__Directions__: Will you copy out these lines of data word for word, starting at the line that contains "I want to click on assignment-link: 43, so" and ending at the line that contains "center [300, 44].", with both of those lines included?

__Supplied data__:
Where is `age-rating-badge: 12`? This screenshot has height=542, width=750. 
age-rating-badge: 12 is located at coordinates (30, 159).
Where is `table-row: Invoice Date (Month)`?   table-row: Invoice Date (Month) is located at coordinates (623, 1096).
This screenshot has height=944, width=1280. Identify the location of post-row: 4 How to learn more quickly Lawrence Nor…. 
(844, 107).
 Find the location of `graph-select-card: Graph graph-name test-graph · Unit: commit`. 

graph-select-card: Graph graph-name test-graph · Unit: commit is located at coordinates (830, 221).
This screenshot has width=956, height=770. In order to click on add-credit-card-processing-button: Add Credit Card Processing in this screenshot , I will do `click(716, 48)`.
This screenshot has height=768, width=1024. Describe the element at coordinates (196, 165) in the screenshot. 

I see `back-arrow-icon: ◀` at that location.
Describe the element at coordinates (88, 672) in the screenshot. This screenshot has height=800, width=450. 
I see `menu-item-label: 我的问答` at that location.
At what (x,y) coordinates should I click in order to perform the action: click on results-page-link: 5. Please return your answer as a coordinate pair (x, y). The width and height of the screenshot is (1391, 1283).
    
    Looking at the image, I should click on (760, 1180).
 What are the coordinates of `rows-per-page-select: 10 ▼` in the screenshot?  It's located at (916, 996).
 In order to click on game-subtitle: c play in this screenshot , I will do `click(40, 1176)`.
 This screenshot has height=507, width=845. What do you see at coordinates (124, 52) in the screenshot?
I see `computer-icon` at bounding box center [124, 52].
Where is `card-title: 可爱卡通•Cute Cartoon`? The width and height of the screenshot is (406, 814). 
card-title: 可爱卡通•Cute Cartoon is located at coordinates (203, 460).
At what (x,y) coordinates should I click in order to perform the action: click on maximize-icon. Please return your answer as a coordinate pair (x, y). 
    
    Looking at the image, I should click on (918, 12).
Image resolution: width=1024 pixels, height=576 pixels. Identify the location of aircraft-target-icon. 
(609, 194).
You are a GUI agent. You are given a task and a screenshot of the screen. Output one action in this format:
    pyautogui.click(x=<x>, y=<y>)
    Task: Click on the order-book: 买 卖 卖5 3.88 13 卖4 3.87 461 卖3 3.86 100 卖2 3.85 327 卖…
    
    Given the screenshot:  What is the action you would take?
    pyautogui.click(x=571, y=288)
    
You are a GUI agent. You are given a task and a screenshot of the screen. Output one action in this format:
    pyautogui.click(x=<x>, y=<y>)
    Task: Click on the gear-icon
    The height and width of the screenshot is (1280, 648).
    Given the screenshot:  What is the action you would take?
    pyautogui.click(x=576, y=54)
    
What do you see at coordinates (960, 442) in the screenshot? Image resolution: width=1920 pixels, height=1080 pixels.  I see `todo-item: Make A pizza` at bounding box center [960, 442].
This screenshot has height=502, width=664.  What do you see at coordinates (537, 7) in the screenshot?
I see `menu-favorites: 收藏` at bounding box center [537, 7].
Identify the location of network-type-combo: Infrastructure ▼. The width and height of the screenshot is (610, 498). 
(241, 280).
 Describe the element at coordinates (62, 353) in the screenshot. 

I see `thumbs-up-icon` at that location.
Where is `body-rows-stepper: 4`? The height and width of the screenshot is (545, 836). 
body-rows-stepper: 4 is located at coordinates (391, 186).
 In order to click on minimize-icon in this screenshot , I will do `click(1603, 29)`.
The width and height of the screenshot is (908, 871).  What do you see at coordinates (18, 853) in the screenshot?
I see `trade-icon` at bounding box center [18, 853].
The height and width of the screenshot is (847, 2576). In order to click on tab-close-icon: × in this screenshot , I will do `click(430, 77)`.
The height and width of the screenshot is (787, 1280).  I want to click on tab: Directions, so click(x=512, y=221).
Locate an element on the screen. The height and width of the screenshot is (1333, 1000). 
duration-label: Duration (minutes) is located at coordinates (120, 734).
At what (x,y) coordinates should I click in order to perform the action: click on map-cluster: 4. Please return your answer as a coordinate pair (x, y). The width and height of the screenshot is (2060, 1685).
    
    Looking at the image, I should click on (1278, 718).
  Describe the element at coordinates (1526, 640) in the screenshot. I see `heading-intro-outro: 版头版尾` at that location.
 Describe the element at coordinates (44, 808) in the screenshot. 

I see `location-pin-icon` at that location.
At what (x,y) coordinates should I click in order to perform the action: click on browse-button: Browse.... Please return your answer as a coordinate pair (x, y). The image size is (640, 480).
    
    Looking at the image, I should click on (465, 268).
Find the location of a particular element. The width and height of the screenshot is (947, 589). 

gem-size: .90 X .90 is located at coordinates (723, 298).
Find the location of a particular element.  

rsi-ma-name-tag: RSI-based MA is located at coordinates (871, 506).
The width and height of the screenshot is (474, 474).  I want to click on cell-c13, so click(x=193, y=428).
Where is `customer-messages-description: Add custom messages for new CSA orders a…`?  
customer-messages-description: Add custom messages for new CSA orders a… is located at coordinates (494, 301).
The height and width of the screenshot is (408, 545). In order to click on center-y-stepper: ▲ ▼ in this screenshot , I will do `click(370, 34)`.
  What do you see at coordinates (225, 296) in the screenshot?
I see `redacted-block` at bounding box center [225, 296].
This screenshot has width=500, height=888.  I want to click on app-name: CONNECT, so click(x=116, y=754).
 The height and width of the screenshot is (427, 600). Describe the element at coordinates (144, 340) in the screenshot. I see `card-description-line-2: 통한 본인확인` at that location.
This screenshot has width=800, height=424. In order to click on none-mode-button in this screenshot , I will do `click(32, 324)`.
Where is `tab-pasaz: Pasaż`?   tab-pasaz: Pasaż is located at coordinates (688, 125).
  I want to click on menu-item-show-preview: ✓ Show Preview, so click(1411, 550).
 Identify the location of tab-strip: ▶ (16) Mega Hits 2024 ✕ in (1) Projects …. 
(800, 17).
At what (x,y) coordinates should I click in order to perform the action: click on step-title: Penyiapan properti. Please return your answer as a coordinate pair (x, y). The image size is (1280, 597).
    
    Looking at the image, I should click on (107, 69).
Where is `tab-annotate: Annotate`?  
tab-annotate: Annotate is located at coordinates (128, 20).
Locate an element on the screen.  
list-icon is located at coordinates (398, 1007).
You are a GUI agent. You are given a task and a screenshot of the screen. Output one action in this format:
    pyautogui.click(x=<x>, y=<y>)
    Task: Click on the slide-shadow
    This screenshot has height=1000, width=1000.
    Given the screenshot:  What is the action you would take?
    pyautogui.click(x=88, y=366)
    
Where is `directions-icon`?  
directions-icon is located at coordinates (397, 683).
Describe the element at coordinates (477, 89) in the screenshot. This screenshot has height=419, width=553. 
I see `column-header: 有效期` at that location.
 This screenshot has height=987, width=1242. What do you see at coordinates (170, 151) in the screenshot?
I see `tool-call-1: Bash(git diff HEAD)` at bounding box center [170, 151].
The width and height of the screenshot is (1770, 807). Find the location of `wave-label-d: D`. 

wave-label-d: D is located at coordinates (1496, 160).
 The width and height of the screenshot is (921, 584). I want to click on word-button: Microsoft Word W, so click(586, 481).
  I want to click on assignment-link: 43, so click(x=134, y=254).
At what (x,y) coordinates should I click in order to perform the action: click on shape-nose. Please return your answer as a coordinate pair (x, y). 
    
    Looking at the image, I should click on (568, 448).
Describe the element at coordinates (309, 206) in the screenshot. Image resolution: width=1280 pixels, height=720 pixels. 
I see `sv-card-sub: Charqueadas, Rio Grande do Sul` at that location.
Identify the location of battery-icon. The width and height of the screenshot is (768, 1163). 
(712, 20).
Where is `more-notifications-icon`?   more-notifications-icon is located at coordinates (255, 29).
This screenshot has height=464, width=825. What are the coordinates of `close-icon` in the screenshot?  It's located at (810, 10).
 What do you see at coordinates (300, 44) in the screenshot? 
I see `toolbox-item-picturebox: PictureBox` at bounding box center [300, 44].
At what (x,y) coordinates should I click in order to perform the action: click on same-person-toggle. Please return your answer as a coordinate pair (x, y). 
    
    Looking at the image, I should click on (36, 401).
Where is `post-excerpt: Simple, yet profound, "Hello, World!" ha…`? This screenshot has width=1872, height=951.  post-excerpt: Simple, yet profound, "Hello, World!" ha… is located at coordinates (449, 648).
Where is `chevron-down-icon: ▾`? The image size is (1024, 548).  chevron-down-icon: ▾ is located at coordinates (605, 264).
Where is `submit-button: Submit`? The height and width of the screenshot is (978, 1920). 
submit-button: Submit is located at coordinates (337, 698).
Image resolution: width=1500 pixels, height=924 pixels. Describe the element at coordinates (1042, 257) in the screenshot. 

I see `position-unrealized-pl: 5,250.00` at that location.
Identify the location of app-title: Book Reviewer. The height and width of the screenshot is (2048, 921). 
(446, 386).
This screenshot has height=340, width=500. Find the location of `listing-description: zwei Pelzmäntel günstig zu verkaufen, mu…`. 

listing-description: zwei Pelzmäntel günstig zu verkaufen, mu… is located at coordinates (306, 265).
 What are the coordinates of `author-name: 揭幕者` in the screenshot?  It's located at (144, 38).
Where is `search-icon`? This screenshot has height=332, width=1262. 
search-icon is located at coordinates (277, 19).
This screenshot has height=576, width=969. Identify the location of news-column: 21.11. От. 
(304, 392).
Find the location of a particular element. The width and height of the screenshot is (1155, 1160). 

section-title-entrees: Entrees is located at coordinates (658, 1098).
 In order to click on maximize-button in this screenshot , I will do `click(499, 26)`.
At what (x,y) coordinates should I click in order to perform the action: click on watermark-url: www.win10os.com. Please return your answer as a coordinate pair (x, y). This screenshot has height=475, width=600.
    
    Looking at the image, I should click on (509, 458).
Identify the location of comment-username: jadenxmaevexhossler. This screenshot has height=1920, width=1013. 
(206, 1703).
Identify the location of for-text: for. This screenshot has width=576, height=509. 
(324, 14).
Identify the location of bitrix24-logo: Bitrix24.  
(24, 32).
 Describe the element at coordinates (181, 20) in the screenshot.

__Answer space__:
  I want to click on assignment-link: 43, so click(x=134, y=254).
At what (x,y) coordinates should I click in order to perform the action: click on shape-nose. Please return your answer as a coordinate pair (x, y). 
    
    Looking at the image, I should click on (568, 448).
Describe the element at coordinates (309, 206) in the screenshot. Image resolution: width=1280 pixels, height=720 pixels. 
I see `sv-card-sub: Charqueadas, Rio Grande do Sul` at that location.
Identify the location of battery-icon. The width and height of the screenshot is (768, 1163). 
(712, 20).
Where is `more-notifications-icon`?   more-notifications-icon is located at coordinates (255, 29).
This screenshot has height=464, width=825. What are the coordinates of `close-icon` in the screenshot?  It's located at (810, 10).
 What do you see at coordinates (300, 44) in the screenshot? 
I see `toolbox-item-picturebox: PictureBox` at bounding box center [300, 44].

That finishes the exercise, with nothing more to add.